Records from a collection:
>>>>>

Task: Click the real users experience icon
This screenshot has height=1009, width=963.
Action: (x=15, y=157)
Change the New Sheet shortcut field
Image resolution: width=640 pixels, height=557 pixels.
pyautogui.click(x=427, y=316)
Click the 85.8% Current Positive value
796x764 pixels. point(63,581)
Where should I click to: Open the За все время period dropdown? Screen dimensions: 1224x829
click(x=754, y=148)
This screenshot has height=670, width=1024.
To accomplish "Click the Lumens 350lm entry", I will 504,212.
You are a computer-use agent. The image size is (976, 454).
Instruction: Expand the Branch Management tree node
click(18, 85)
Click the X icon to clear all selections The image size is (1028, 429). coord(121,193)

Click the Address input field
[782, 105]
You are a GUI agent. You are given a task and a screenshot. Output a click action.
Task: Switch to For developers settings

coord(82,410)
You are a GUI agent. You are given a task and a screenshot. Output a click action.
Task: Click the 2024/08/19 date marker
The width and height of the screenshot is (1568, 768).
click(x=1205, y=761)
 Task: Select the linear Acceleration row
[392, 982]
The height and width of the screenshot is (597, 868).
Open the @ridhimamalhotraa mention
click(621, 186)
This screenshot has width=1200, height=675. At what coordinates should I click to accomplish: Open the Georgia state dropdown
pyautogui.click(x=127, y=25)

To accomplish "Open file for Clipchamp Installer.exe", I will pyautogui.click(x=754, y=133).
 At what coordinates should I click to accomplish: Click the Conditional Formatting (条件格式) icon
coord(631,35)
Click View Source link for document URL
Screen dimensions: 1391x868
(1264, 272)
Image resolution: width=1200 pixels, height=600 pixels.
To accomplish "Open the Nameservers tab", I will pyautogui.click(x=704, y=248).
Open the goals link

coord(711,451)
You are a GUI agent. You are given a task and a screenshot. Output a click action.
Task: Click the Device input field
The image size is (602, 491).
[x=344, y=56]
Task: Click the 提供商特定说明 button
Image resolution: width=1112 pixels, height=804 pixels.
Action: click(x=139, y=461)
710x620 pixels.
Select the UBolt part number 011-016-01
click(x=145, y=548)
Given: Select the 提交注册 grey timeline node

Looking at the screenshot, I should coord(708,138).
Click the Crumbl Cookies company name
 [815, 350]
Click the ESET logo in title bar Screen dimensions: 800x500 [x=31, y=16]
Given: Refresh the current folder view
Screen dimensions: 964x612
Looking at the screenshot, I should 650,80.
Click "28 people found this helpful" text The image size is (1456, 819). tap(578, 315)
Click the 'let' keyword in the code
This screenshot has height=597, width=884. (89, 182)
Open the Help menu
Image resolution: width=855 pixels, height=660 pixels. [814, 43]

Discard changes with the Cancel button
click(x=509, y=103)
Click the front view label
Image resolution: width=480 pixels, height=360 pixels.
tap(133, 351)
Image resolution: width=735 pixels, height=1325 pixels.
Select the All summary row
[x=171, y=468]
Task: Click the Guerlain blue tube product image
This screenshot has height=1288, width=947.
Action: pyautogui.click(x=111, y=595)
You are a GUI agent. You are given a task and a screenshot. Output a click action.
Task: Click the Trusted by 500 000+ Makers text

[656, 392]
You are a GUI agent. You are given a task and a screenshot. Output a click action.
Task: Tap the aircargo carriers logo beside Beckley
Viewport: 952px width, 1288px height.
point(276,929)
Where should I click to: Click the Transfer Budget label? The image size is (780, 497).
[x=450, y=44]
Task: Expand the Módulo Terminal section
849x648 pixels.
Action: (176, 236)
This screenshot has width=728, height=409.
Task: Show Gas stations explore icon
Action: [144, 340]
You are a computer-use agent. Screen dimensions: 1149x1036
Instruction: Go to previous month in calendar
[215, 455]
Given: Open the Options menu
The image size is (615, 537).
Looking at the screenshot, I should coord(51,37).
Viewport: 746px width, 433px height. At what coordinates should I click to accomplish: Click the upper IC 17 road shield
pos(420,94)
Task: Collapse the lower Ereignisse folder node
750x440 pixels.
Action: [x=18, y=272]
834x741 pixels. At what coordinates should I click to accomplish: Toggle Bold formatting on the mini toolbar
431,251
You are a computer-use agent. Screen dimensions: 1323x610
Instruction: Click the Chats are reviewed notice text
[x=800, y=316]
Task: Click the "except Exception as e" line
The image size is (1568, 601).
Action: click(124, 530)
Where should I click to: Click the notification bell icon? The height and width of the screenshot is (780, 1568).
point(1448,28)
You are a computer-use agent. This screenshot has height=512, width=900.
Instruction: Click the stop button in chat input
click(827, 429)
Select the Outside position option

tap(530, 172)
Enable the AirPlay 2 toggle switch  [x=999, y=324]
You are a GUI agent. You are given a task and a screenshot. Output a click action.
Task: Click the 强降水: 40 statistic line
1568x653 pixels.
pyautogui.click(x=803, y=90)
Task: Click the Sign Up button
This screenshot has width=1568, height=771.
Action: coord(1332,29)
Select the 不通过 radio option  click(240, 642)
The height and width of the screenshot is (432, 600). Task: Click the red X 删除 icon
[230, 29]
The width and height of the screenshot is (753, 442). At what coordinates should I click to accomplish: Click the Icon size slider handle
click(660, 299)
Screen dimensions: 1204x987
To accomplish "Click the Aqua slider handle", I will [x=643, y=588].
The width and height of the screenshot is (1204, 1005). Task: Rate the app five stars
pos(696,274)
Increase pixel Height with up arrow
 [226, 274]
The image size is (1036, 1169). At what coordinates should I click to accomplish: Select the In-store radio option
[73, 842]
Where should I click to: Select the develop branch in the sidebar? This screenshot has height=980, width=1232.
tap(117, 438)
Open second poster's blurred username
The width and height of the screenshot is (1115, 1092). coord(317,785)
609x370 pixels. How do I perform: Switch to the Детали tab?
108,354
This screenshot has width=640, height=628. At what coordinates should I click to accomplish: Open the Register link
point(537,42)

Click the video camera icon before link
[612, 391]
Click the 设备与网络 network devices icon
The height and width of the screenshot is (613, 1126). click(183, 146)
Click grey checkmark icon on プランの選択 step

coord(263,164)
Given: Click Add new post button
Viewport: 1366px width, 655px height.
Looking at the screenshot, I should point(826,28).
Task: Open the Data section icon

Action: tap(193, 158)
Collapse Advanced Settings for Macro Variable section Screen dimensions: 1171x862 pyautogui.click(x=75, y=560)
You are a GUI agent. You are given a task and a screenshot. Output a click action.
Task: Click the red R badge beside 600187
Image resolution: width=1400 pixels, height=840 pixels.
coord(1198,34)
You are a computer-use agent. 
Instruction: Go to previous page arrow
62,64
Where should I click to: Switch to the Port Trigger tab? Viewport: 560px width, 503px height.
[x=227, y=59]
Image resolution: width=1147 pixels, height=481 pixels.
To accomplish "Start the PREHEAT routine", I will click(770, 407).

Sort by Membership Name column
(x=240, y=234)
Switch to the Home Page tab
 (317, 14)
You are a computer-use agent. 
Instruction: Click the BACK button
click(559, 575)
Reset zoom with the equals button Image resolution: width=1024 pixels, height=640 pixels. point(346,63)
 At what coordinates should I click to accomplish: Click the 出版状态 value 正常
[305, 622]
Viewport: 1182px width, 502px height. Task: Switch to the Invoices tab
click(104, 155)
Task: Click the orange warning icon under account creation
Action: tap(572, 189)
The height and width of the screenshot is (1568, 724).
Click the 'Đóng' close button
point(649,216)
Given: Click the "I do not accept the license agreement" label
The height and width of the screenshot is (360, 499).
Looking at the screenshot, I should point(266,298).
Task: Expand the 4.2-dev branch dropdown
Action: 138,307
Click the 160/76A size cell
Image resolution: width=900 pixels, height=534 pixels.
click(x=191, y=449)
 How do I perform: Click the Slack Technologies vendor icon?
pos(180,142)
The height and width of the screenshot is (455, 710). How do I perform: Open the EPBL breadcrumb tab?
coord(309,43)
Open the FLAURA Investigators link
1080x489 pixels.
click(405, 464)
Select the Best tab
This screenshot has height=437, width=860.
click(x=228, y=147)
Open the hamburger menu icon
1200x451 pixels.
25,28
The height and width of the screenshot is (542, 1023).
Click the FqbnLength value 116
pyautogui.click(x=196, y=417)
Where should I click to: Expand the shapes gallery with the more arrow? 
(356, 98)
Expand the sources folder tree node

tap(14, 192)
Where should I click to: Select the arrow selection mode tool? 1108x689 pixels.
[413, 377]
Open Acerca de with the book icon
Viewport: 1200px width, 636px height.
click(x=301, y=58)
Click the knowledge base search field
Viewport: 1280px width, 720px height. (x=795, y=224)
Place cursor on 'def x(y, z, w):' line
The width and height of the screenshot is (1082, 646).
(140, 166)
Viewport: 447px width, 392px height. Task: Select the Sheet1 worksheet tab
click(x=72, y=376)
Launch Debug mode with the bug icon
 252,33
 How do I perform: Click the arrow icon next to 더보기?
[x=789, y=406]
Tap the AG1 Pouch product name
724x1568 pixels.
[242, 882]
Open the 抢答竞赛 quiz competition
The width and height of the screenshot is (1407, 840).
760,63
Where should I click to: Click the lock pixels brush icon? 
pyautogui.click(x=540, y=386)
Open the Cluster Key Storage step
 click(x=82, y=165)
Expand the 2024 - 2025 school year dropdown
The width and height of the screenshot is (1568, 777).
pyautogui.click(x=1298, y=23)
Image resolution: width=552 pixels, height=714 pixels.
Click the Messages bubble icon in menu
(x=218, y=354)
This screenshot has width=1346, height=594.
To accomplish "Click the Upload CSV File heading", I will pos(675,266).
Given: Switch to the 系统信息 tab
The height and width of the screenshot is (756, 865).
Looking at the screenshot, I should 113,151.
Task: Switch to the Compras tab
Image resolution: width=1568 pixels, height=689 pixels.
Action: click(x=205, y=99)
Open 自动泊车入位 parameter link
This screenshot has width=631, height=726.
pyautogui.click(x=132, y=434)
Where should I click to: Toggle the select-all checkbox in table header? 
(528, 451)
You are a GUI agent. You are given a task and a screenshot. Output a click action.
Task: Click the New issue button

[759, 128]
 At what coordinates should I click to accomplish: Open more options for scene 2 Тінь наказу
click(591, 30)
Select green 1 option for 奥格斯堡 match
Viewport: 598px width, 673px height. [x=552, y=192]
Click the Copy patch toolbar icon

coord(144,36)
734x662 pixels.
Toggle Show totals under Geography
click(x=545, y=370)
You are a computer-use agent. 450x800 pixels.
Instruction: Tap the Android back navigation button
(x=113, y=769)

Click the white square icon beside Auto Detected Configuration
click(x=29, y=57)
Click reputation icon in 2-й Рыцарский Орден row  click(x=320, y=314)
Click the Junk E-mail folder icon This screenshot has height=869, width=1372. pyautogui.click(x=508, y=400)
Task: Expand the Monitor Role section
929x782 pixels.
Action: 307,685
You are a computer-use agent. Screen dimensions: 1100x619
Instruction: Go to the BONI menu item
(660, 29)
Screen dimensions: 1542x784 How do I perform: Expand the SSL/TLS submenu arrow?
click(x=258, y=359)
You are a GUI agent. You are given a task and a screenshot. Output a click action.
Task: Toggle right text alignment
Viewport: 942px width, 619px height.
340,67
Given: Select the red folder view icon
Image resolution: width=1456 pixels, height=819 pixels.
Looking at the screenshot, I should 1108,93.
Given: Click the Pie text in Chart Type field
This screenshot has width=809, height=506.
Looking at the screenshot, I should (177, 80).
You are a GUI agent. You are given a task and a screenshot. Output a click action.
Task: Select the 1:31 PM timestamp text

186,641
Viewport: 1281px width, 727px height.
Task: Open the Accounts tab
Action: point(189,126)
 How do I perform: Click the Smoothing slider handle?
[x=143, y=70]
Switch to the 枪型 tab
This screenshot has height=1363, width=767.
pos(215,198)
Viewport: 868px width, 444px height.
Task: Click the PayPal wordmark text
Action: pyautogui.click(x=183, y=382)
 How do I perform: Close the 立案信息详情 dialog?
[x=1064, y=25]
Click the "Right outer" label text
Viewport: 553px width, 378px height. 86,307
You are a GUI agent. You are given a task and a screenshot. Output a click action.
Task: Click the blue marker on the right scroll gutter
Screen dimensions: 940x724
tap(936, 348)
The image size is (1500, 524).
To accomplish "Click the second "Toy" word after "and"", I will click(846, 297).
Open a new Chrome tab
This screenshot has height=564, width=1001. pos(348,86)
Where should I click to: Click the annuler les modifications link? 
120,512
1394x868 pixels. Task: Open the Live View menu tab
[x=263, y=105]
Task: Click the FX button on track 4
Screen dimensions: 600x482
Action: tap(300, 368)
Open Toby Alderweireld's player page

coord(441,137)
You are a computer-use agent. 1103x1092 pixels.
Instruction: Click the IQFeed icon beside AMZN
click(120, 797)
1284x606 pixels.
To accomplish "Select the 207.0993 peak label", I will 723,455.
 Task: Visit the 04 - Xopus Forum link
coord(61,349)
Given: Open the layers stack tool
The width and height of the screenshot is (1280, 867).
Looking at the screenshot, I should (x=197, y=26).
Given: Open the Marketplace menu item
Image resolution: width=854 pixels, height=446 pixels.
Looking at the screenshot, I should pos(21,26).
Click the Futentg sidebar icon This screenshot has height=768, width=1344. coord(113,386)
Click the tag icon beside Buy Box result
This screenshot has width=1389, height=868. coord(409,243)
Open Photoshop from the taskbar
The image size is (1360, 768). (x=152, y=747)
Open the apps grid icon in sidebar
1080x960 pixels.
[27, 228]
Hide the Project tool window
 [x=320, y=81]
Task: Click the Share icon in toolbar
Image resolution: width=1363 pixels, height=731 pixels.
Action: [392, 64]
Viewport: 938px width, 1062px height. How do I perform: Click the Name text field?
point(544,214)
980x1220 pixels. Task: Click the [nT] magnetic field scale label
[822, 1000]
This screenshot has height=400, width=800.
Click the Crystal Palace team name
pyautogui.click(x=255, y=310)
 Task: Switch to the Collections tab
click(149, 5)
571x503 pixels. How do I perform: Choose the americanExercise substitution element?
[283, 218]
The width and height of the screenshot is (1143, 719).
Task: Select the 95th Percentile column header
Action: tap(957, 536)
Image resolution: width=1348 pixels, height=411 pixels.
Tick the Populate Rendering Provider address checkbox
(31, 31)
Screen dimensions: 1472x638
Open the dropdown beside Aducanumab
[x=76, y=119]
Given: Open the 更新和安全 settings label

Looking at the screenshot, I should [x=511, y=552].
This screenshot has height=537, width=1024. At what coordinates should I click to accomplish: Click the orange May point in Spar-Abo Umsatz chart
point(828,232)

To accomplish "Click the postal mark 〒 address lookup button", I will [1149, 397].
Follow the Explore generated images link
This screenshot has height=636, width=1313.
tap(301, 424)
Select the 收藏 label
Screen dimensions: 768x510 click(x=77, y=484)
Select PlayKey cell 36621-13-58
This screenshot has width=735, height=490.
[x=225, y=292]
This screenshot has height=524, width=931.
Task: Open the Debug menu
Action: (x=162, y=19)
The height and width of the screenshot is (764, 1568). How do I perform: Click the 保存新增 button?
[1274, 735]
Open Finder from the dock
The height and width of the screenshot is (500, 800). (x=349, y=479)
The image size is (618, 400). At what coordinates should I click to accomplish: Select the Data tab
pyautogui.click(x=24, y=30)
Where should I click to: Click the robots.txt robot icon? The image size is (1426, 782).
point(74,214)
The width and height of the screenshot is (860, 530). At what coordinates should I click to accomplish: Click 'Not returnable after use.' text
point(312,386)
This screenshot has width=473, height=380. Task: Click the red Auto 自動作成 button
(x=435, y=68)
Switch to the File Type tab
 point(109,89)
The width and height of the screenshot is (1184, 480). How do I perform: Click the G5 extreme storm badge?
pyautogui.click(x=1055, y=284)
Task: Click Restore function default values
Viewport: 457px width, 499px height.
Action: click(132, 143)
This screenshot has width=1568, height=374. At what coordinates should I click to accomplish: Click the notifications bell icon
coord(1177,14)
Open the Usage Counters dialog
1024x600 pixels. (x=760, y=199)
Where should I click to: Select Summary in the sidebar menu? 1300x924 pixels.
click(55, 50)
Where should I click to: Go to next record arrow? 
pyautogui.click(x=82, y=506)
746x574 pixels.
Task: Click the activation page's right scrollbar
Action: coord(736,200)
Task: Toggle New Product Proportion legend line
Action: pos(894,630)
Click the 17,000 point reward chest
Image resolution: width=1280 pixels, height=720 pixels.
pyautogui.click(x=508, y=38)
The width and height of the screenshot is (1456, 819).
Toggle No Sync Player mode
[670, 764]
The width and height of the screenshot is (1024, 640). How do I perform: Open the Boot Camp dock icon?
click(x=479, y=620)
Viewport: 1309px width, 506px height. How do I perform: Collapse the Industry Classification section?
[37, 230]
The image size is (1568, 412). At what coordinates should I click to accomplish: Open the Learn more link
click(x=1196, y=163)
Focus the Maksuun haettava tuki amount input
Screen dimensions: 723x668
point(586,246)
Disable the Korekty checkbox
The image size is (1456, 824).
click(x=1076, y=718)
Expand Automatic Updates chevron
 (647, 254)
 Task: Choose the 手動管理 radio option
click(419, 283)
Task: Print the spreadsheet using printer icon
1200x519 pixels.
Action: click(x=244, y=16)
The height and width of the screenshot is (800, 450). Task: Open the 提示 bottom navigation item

<<<<<

Problem details
Say how many lines in the records contain the string "logo". No other text is needed.

Exercise answer
2